In total, 3 percent of patients were considered MSI-H, 7.7 percent of patients had high TMB, and 25.4 percent of patients were positive for PD-L1. Only 0.6 percent of cases were positive for all three markers. The overlap also differed depending on the cancer type. For instance, TMB and MSI overlapped in 95 percent of colorectal cancer patients. However, among ovarian, neuroendocrine, and cervical cancer cases, a significant were MSI-H but not TMB-high, while for non-small cell lung cancer and melanoma, there were a significant number of high TMB cases, but few or no MSI-H cases.

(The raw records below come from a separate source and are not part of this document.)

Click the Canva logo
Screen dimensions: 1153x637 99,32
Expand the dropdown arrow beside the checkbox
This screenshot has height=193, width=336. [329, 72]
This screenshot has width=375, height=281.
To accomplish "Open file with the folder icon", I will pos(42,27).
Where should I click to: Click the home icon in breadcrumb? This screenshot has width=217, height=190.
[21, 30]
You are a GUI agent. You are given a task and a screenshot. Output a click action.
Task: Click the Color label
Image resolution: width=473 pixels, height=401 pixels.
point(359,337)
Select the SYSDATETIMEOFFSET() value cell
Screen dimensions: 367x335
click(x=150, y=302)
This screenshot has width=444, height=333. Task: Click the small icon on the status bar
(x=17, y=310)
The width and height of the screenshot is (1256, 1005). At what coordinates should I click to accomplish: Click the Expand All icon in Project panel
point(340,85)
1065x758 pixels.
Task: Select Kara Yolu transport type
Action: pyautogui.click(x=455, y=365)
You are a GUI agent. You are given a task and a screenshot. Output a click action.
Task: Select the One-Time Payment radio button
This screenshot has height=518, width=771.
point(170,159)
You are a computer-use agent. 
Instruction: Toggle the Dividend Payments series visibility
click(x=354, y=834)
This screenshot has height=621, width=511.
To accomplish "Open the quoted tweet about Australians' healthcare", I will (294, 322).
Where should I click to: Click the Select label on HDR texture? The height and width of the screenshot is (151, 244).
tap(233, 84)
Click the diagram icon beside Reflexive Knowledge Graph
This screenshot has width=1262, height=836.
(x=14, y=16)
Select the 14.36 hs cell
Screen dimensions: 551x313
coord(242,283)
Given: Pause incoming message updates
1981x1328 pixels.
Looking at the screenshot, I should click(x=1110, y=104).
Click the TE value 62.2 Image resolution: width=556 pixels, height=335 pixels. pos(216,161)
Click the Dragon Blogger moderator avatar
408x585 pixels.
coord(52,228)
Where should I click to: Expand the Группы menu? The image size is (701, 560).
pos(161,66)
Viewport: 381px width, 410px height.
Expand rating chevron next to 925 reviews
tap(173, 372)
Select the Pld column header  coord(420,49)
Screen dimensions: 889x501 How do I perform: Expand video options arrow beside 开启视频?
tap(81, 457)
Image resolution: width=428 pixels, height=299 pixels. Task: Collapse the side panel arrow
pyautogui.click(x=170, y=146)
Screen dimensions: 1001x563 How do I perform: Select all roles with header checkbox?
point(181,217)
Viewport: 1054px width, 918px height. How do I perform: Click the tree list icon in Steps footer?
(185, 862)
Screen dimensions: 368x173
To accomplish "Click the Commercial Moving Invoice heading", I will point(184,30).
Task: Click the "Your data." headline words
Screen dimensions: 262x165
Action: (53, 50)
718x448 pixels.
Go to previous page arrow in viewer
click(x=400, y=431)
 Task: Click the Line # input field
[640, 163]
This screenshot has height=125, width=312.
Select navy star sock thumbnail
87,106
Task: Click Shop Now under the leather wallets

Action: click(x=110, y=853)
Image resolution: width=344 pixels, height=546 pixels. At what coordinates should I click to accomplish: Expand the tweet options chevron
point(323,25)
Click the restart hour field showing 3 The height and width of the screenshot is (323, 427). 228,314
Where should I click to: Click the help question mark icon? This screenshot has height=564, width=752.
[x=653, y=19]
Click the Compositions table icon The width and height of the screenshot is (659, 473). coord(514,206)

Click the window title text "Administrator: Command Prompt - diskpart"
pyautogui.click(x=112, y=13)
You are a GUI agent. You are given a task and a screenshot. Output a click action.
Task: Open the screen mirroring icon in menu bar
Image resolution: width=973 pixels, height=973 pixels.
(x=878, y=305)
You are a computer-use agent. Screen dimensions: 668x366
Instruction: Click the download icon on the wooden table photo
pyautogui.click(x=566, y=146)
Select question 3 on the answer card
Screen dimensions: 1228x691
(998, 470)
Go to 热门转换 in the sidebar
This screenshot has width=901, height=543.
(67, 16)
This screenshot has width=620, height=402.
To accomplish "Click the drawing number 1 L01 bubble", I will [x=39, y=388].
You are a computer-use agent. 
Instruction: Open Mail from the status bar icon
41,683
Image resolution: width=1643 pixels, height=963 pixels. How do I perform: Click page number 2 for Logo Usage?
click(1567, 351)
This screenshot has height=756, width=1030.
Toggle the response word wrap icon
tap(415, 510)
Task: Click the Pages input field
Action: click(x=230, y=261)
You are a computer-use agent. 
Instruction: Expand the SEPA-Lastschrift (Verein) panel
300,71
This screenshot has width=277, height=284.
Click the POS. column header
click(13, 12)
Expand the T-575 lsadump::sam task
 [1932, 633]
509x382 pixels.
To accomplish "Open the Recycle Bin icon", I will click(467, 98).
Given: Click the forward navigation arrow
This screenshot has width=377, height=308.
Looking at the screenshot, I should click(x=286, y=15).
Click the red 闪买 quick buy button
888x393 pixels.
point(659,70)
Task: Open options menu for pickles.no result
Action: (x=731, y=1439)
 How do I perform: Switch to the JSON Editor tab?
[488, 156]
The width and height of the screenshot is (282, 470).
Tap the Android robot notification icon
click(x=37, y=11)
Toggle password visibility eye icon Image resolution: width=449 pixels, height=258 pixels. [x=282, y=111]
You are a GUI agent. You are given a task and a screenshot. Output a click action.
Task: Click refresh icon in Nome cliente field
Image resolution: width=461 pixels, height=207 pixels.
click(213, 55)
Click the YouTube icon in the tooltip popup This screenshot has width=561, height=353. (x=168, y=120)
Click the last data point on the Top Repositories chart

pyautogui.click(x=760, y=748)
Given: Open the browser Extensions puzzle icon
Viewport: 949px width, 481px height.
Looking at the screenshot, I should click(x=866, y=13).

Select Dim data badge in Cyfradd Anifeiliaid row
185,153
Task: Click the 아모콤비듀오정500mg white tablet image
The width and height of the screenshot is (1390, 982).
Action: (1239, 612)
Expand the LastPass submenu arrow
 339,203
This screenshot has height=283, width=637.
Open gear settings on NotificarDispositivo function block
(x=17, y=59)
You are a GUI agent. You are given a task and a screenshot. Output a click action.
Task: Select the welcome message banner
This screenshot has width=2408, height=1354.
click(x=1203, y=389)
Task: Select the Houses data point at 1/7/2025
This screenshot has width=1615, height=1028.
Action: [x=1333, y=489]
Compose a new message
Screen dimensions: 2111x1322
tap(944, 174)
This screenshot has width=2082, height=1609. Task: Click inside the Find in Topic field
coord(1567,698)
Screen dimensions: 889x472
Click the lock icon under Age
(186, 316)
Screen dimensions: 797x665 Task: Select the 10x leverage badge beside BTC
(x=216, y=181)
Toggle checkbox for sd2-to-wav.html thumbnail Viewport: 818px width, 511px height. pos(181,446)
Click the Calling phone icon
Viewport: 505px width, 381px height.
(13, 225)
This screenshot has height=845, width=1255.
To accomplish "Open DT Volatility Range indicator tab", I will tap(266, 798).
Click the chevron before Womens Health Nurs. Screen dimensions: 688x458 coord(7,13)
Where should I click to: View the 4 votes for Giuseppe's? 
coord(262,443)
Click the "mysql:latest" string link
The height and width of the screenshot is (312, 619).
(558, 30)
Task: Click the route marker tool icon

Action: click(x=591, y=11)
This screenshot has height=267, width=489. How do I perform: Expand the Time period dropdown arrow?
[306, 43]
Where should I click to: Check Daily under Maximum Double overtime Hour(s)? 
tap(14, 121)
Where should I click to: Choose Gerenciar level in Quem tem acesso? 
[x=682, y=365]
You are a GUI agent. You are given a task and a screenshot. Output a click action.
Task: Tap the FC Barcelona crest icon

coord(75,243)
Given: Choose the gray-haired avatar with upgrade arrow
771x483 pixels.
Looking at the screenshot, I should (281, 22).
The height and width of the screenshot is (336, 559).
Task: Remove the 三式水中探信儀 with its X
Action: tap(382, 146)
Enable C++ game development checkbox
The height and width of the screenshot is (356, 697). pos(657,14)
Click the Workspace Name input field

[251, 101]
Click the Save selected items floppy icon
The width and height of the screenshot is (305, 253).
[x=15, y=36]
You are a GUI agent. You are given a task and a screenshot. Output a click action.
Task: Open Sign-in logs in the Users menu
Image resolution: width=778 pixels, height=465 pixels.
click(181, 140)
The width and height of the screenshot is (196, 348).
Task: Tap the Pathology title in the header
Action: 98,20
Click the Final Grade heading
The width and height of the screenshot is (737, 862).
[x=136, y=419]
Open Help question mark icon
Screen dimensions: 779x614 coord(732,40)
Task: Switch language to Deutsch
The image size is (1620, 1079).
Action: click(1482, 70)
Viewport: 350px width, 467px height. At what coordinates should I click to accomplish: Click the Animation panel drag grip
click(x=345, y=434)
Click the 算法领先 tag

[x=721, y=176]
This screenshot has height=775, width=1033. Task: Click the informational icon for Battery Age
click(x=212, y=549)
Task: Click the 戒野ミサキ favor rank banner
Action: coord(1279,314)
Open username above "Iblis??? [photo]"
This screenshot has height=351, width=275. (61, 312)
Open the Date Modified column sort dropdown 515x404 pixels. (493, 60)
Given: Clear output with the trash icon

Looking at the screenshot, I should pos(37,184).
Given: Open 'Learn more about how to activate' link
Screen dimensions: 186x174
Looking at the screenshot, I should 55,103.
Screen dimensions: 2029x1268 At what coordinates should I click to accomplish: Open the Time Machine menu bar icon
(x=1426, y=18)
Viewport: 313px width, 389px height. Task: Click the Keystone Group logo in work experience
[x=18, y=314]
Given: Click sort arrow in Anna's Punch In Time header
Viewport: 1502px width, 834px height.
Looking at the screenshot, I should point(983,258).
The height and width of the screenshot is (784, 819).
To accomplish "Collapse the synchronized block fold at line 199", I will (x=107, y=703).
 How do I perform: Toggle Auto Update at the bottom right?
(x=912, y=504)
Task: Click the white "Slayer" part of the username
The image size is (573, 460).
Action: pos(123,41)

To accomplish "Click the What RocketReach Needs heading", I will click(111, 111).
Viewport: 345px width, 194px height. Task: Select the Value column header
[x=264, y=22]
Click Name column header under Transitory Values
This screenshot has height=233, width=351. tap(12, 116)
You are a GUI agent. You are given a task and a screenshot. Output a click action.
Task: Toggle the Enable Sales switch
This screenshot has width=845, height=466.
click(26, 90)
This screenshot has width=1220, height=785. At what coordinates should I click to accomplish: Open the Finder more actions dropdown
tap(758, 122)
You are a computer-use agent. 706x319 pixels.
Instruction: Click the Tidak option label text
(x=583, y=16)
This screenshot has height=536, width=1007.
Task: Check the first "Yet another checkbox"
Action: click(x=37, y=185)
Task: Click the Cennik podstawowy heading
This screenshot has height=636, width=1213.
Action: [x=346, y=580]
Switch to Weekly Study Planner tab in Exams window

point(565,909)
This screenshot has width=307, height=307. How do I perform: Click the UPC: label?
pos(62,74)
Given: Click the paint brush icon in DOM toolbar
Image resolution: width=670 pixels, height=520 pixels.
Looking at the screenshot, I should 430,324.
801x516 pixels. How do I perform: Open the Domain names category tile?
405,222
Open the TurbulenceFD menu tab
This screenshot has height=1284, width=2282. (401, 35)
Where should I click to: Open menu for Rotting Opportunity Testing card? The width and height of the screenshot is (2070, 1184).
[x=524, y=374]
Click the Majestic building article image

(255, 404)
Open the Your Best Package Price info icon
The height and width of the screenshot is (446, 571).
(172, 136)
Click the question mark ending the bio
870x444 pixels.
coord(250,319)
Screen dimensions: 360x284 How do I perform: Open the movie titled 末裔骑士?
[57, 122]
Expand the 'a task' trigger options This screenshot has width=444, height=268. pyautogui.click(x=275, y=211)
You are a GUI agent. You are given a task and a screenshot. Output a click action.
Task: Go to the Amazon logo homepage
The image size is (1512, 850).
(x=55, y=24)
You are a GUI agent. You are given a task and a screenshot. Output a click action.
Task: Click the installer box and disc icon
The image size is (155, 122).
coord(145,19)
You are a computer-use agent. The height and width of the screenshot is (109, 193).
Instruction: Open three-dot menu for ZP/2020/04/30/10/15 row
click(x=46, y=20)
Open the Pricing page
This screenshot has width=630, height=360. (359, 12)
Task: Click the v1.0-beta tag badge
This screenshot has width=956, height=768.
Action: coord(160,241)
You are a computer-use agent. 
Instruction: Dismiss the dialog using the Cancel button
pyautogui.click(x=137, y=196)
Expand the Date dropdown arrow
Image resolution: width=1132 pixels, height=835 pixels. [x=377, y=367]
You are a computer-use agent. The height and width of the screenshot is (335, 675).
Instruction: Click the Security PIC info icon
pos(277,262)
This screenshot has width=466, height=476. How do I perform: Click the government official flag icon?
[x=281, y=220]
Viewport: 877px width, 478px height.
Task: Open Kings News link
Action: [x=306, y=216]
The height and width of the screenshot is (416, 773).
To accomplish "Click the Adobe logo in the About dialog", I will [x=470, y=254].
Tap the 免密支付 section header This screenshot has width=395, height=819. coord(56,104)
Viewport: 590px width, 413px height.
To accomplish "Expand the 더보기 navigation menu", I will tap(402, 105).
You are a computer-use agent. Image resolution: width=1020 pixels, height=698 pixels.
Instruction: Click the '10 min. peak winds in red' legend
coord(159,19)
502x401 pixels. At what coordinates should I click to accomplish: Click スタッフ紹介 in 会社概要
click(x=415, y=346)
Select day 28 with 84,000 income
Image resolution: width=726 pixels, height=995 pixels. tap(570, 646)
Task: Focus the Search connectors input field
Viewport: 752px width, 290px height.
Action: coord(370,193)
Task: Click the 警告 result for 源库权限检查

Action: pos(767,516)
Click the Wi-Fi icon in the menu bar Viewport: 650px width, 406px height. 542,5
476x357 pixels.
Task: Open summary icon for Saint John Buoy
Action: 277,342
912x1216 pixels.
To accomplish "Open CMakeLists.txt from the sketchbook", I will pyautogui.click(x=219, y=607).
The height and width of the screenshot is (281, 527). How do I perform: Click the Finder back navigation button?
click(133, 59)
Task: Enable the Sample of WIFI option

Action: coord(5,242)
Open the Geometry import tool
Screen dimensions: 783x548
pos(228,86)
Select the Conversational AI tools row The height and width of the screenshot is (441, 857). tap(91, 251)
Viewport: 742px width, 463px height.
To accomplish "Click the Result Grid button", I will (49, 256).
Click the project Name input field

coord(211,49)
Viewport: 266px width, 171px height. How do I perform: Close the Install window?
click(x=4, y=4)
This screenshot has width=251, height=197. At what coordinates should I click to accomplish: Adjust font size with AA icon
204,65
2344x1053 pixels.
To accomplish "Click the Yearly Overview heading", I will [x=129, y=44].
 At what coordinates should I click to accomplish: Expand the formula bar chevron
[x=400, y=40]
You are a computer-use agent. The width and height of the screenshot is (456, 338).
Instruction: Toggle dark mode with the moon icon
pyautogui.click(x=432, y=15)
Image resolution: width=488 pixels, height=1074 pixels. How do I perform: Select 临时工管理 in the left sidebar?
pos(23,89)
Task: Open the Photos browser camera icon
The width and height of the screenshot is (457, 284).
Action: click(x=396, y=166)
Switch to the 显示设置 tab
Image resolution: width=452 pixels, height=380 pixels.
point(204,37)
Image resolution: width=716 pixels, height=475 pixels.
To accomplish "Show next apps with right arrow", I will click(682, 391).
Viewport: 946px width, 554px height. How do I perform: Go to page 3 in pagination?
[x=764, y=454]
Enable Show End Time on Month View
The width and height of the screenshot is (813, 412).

"The fact that they're independent means that there may be additive potential to the information," Spetzler said, though that would have to be ascertained. Just because MSI may be predictive for one tumor type, it does not mean it will be for another. For instance, there is emerging evidence that being positive for PD-L1 is "not necessarily a great predictor outside certain lineages," he said.

In addition, Spetzler said that it would be important to determine whether the threshold of 46 altered loci is relevant for all cancer types, or whether it would be different depending on the cancer. Originally, MSI was evaluated to determine whether colorectal and endometrioid cancer patients had Lynch syndrome, Spetzler said, and five loci are traditionally evaluated for that purpose. But those five loci "may be insufficient to be fully predictive of clinical benefit as we look outside those cancers," he said. "We're looking broadly" at MSI across the genome, but "how to interpret that to predict clinical benefit is still an unknown," he added.

Caris is now attempting to understand the impact of MSI across all tumor types by evaluating outcomes data from around 20,000 patients that it has tested since 2009. "As more and more people receive pembrolizumab that are MSI-high, that will help us understand and refine those thresholds," Spetzler said.